It’s The Culture, Stupid!

People who follow politics will remember the large sign that James Carville  posted in Bill Clinton’s campaign headquarters: “It’s the economy, stupid!” After Clinton won, a number of political strategists have quoted it approvingly, and certainly seem to believe that  economic performance decides elections.

These days, objective performance not so much. Thanks to a media environment that facilitates massive amounts of disinformation, even when the economy is doing very well--as it is now–partisans are able to convince large numbers of Americans otherwise.

So what does matter?

A recent podcast from Persuasion confirmed my belief that it’s the culture. Jonathan Sumption  is a British Judge , author and historian, On the podcast, he and host Yascha Mounk discussed the prospects for democracy in the English-speaking world and the power of strong political conventions.  Several observations during that discussion were intriguing–and I found a couple of them debatable– but I just want to focus on one of them.

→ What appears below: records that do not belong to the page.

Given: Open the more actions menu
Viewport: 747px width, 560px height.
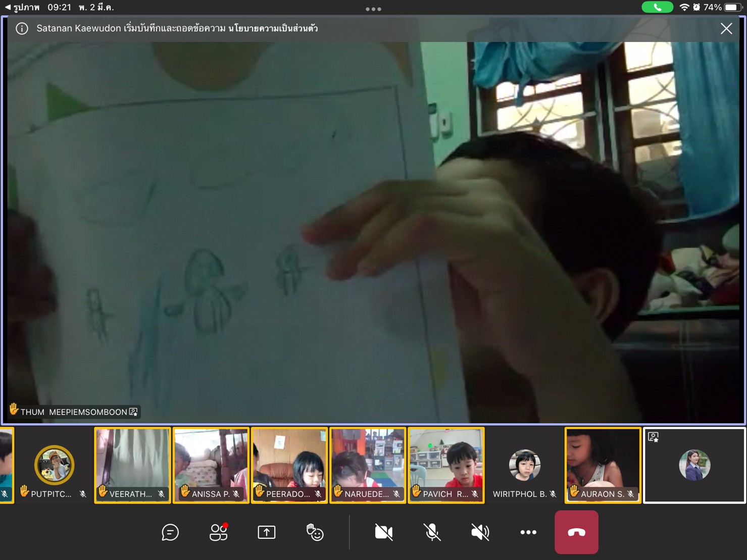Looking at the screenshot, I should 528,532.

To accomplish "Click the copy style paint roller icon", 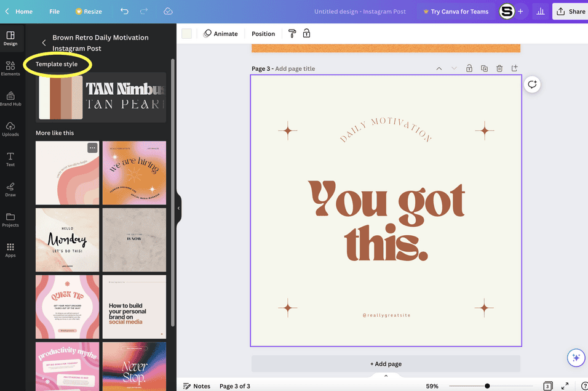I will click(x=292, y=34).
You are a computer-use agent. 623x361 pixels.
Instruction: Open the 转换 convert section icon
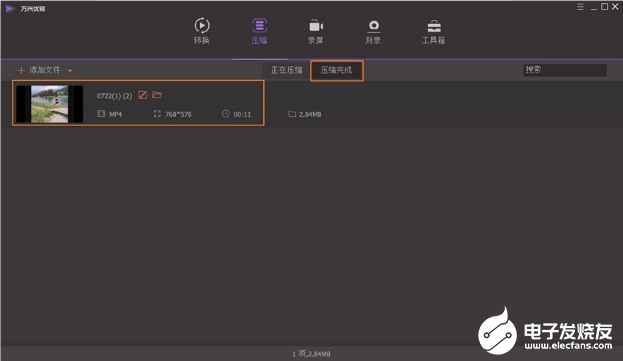point(202,25)
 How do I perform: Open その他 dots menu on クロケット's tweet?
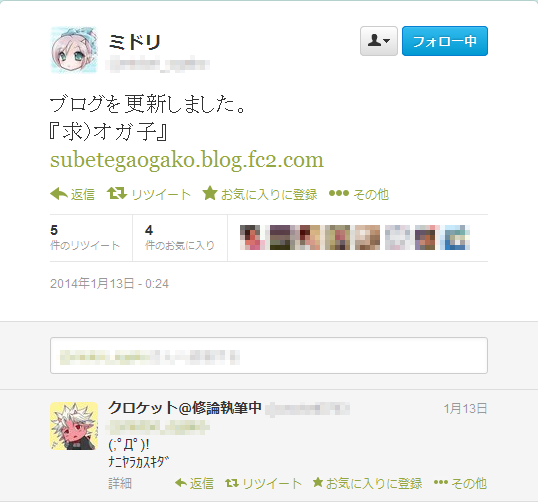click(x=441, y=483)
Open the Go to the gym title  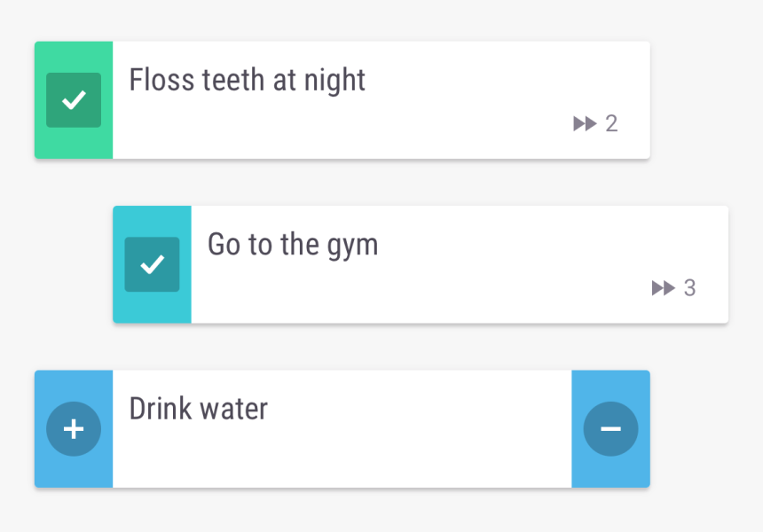(293, 244)
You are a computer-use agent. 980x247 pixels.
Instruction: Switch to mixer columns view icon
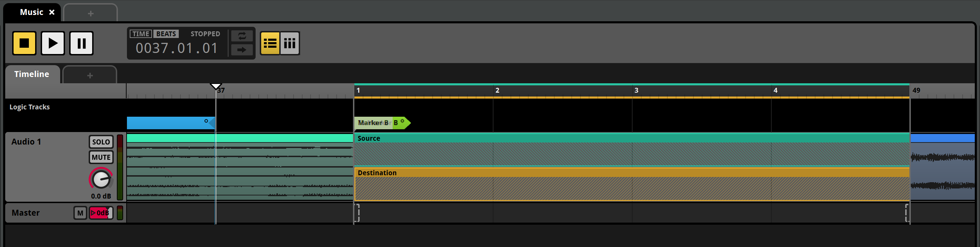click(290, 43)
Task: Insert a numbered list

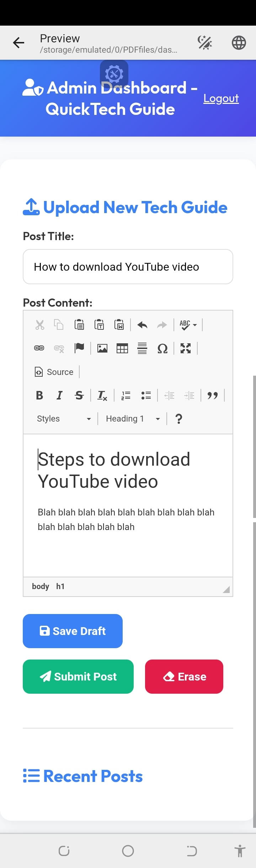Action: click(126, 395)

Democracies depend on two things. They depend on an institutional framework, and they depend on a cultural background. It isn’t usually the institutional framework that fails. That’s still there. What fails is the cultural background, which is the desire of people to make it work, the desire of people to respect plurality of opinion, and to accept that sometimes they can’t get their way, however important the issue and however right they think they are. In most countries which have lost their democratic status, the institutions are still there, there are still elections of a sort, there are still parliaments—but they are largely meaningless because the culture that sustained them disappeared.

I think this is essentially correct. In the U.S., as I have written (many times!), several of our institutions are getting pretty creaky, but our deeper problem is the erosion of what political scientists call “democratic norms”–unwritten but widespread expectations about proper behaviors. In the Senate, for example, we expect that the chamber will take up a President’s nomination for a Supreme Court seat, and it was shocking–and a very significant blow to the democratic culture–when Mitch McConnell refused even to hold hearings on Obama’s nominee.

The ridiculous antics from the lunatic caucus aren’t simply embarrassing; they constitute daily assaults on longstanding norms of governance and appropriate  official behavior.

Let me suggest a rather odd analogy,  Over the past few years, I have noticed increasing numbers of drivers exhibiting dangerous behaviors: excessive speeding on residential streets and running red lights. (Not simply speeding up through yellow–zipping through intersections well after the signal has turned red.) As such bad road behaviors grow, other drivers are tempted (or encouraged) to ignore the rules. If we can no longer depend upon the vast majority of drivers to observe the culture of “traffic obedience,” driving will become far more dangerous–and vehicular behaviors that traffic engineers depend upon will no longer work.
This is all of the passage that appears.